The inventor, delighted with his success, hastened to patent his brainchild in England, Belgium, France and Germany in 1864.

Fateful decision


And then Otto faced a choice of his future path in life. Two roads opened before him: he could either remain a businessman and direct his efforts to trading patents; or establish production and sell the final product - new engines, while simultaneously engaged in their further improvement.

Nikolaus chose the second path; he could no longer imagine his life without constant fiddling with mechanisms. It was under such circumstances that 32-year-old Nikolaus Otto made a decisive turn in his destiny and firmly embarked on the difficult path leading from businessmen to designers.

Otto was not stupid, he really assessed his technical level and realized that he couldn’t carry out his planned business alone; it was necessary to involve people with a technical education in the undertaking. Fate favored the inventor: in February 1864, he met the 31-year-old German engineer Eugen Langen, who by that time had not only extensive production experience at refineries, but also numerous inventions that brought the engineer decent money. Langen, unlike Otto, was not an enthusiastic dreamer; he followed the path of mastering technology gradually and saw in this activity not only the satisfaction of creative needs, but also the improvement of his material well-being.
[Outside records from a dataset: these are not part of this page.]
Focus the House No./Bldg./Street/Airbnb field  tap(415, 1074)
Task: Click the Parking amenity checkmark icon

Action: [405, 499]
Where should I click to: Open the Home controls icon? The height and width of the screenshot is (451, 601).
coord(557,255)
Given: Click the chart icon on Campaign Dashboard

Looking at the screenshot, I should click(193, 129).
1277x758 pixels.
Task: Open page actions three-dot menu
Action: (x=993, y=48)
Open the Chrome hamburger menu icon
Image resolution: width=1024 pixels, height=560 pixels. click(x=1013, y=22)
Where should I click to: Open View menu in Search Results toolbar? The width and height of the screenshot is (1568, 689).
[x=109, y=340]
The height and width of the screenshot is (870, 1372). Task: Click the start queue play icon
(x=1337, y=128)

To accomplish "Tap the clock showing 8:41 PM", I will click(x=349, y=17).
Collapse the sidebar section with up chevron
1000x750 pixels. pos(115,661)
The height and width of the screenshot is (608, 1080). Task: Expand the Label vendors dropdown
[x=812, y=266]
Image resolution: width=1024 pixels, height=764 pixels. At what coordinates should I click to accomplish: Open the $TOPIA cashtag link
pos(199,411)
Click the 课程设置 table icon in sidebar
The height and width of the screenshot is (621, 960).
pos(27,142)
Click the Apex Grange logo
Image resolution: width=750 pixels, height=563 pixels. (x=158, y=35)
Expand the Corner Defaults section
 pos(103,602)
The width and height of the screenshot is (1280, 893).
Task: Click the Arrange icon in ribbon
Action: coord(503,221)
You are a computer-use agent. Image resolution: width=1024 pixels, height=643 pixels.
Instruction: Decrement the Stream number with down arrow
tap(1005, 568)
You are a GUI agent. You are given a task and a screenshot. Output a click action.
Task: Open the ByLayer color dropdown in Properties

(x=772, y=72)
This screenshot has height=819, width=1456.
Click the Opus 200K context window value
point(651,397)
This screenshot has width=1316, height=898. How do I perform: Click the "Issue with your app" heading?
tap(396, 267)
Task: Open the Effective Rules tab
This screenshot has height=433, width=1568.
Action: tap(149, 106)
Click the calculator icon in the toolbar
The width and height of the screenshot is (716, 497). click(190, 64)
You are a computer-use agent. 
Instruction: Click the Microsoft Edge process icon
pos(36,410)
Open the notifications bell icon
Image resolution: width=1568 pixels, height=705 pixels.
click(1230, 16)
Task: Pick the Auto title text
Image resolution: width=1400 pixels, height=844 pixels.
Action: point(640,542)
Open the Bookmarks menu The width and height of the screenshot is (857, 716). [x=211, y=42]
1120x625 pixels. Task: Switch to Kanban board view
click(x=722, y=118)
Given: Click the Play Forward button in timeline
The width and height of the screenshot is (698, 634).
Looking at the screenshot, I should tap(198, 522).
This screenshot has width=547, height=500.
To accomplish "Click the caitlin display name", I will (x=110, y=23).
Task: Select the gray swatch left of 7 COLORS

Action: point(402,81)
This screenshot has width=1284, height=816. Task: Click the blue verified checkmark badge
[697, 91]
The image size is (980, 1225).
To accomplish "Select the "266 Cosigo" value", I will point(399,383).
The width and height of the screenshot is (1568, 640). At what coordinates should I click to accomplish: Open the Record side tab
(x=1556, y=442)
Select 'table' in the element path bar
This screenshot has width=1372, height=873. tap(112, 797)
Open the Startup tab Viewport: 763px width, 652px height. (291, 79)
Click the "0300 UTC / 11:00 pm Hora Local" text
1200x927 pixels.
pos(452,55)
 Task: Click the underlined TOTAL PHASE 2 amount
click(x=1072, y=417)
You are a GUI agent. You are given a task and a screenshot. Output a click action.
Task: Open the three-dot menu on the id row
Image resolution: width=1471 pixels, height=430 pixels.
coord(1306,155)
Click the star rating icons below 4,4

In the same year, the partners founded the company Otto & Co., which legally secured the creative union of these two talented people, one of whom was burning with ideas, and the other skillfully implemented them.

Langen had never worked on engines before, but this only benefited the overall cause - the engineer’s flexible mind, unfettered by established design schemes, never cast aside the sometimes rather extravagant ideas of his companion, writing them down in advance as fantasies. Everything was carefully studied and double-checked. In addition, Langen contributed money to the foundation of a new production and became its first director.

Subsequently, history somehow undeservedly relegated Eugene Langen to the background, leaving him with the role of Otto’s assistant, which is fundamentally wrong. These were two comrades who walked shoulder to shoulder and jointly built a new path in global engine building. Moreover, it was precisely thanks to Langen’s energy and his numerous connections in the engineering community that the business started by his partners did not die, although at times it was not far from it. And in the technical literature of the beginning of the last century, the results of their joint activities were quite rightly called the “Otto-Langen engine”.

And so, in a rented workshop in Cologne, experimental development work began, but only two years later (1866–1867) through the joint efforts of the partners it was possible to sell several “commercial” atmospheric engines.


Meanwhile, the financial affairs of the company were going from bad to worse, and bankruptcy was clearly beginning to loom ahead. Despite the good characteristics of the engines, it was not possible to organize their mass sales; in those years, the industry was still completely dominated by steam engines and imperfect Lenoir engines, and production workers, due to inertia of thinking, were in no hurry to replace the low-efficiency, but time-tested engines.

The inventors needed to loudly announce their new heat engine to the whole world, but how to do this so that potential buyers would hear them and be convinced of the usefulness of the invention?

Luck and world fame


And then the comrades take a desperate step: they exhibit their creation at the Second World Exhibition of 1867, held in Paris.

Their gas engine, which was essentially a further improvement of the experimental engine of the Barsanti-Matteucci design of the 1854 model, was made with a vertical cylinder without a top cover (head). At the beginning of the start-up, the piston was at the bottom of the cylinder. Carried away by the rotation of the flywheel, it went upward and sucked under itself a mixture of illuminating gas and air. Then, at 1/10 of its stroke, the spool closed the inlet and at the same time opened the “ignition channel”, in which there was a burner with an open flame. As a result, the gas-rich mixture instantly ignited and the piston flew up in 0,2...0,3 seconds.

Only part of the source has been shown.